I’m going to be blunt here – I am one hairy, hairy lady. My father’s genes blessed me with the thick, dark hair of a proper Italian girl, and this hair is in no way confined to socially appropriate body parts. My eyebrows connect in a solid line if I don’t pluck them; I have a moustache pre-teen boys would die for; my leg hair is as healthy and hearty as an old-growth forest. My mother even took me as a baby to the doctor to ask about the fine carpet of hair I was growing on my back, wondering if something was seriously wrong with her little girl. But no, nothing wrong, per say… her daughter just happened to be almost as furry as the cats she’d soon pretend to be. I plant these somewhat unpleasant images in your mind to establish the soapbox on which I stand. I am covered in hair. Healthy hair. Hair that grows thick, grows fast, grows constantly.
I’m also lazy. Very, very lazy. What to others looks like a stubborn feminist stance against makeup, leg shaving, and bra wearing is really just me not wanting to bother with such frippery. I have shaved my legs a handful of times over the course of my almost 28 years, and each time has been like the first time. If I don’t shave my legs on at least a bi-weekly basis, the hair returns like the thorns surrounding Sleeping Beauty’s castle – and is just as hard to hack through. My hair can dull a razor blade in a matter of moments and no matter how many times I shave, some hairs will always escape beheading to pop up mockingly.
If I sound bitter, it’s because I am – but not about my hair.

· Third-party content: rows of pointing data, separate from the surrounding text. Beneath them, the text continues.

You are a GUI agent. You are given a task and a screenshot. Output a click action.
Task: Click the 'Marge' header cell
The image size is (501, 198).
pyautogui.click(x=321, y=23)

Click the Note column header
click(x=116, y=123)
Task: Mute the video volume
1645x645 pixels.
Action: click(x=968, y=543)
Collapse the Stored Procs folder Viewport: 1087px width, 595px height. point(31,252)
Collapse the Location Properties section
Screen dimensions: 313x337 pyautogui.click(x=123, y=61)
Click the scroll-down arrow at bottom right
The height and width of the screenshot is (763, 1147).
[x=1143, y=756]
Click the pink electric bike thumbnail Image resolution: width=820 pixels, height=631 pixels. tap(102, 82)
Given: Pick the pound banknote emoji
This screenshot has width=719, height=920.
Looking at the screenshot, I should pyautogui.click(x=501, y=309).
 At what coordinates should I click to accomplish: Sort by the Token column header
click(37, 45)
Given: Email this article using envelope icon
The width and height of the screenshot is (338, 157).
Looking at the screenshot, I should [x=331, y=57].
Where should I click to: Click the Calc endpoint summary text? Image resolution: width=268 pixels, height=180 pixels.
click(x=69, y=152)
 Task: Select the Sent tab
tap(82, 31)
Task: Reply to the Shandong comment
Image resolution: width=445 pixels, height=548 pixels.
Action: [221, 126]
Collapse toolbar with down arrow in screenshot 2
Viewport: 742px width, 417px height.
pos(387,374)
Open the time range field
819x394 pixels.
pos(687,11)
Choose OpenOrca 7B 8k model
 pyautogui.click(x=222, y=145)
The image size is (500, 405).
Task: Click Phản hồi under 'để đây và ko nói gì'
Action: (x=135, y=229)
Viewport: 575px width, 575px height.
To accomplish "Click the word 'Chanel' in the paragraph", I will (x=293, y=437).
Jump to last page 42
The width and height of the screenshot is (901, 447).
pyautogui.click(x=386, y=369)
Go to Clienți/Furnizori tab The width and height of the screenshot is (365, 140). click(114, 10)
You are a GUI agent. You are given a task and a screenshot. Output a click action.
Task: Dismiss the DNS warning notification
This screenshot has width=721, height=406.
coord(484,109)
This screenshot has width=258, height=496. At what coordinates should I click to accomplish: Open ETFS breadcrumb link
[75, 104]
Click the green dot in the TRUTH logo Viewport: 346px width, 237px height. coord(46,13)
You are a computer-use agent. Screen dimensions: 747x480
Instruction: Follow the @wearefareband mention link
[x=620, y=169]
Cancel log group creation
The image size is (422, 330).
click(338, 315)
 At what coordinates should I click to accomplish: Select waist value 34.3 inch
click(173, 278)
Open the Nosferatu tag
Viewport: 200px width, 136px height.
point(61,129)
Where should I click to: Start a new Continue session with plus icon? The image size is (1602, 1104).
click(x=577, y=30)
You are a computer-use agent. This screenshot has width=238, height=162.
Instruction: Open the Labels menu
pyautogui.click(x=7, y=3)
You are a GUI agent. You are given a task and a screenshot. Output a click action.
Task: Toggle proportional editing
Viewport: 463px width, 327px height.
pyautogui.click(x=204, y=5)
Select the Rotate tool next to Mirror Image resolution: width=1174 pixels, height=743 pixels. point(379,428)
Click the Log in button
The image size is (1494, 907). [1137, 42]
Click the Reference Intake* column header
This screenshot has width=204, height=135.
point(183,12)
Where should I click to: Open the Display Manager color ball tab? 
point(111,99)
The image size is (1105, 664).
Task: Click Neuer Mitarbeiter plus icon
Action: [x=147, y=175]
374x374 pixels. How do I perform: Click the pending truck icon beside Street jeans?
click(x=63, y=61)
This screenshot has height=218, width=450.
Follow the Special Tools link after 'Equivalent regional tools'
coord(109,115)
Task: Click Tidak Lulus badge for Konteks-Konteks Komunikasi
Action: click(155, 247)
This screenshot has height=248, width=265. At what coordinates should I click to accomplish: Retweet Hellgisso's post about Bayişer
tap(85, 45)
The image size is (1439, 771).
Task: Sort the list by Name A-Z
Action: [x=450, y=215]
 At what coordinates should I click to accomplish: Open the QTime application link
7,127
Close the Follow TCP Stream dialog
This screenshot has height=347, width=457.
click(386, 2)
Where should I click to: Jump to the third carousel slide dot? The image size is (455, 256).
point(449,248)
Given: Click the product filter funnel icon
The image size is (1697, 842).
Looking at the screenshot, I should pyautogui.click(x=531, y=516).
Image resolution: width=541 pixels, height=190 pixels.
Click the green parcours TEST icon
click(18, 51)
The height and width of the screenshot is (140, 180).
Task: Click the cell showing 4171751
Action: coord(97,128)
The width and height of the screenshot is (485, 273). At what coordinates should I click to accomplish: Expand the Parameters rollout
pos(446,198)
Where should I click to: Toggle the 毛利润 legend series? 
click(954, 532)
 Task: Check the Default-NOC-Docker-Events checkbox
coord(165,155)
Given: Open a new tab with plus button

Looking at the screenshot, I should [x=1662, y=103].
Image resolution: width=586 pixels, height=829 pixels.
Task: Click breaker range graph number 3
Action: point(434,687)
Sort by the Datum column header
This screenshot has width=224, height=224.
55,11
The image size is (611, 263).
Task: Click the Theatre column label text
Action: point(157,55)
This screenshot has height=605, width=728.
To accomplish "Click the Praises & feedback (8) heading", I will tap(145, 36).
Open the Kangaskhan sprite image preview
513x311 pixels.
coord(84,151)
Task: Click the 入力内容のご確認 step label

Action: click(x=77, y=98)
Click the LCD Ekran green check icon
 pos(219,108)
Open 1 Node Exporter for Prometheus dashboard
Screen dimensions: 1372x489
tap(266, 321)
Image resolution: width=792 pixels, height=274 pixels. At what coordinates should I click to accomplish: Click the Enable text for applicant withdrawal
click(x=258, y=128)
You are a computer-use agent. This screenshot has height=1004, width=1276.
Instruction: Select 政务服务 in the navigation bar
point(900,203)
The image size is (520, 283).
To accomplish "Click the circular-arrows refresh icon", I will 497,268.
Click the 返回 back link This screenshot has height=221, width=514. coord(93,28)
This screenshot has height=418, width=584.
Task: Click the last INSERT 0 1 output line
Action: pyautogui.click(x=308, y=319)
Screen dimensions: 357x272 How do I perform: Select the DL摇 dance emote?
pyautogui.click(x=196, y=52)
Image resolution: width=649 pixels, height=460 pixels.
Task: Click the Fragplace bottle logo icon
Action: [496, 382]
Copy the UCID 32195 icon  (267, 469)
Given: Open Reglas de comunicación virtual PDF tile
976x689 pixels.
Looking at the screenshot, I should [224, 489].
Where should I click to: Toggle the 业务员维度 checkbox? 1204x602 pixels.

I have nothing against my hairy legs or fuzzy arms, my downy lip or weirdly long eyebrow lashes. They’re just doing what hair does best, which is grow. No, I’m bitter because society has boxed me into a corner from which I can’t quite figure out how to escape. See, as a confident, stubborn queer girl living in a liberal state, I can get away with a certain amount of rule-breaking; I have a sidecut, after all, and let my eyebrows do their wacky thing. I’m quite open about not shaving my legs, too. But when it comes to showing off those legs in public? That’s where I falter. I wonder, what will my coworkers think? Will they talk about me behind my back? Will HR tell me I’m not being hygienic? Will I become “that girl”?
And then my inner feminist jumps in. You like being “that girl!” she says. You’re unashamedly “that girl!” all the time! And yes, that’s true. I do. I am. So why is this one rule so hard for me to break? Why can’t I walk into work in a knee-length skirt with the same swagger I felt when I walked in with my shaved head or new tattoos? Why, when I firmly believe that the only reason we vilify female body hair is because of societally constructed beauty standards, am I still so hesitant? I’m fiercely independent by nature, yet I allow myself to be cowed into covering a completely natural, harmless, inoffensive part of my body even in the hottest month of the year. My inner Luna Lovegood shakes her head in disappointment – but Luna was blonde, and I bet she wasn’t carrying a carpet around on her legs.
I’m not saying anything new and groundbreaking here, I know. Sometimes you just need to rant about the bizarre rules human society has constructed, rules with no basis in logic but which most people, even those who are highly logical, never question. I know we’ll get there one day – I just hope I’ll have been one tiny cog in that roll towards progress, and not one of the many wrenches.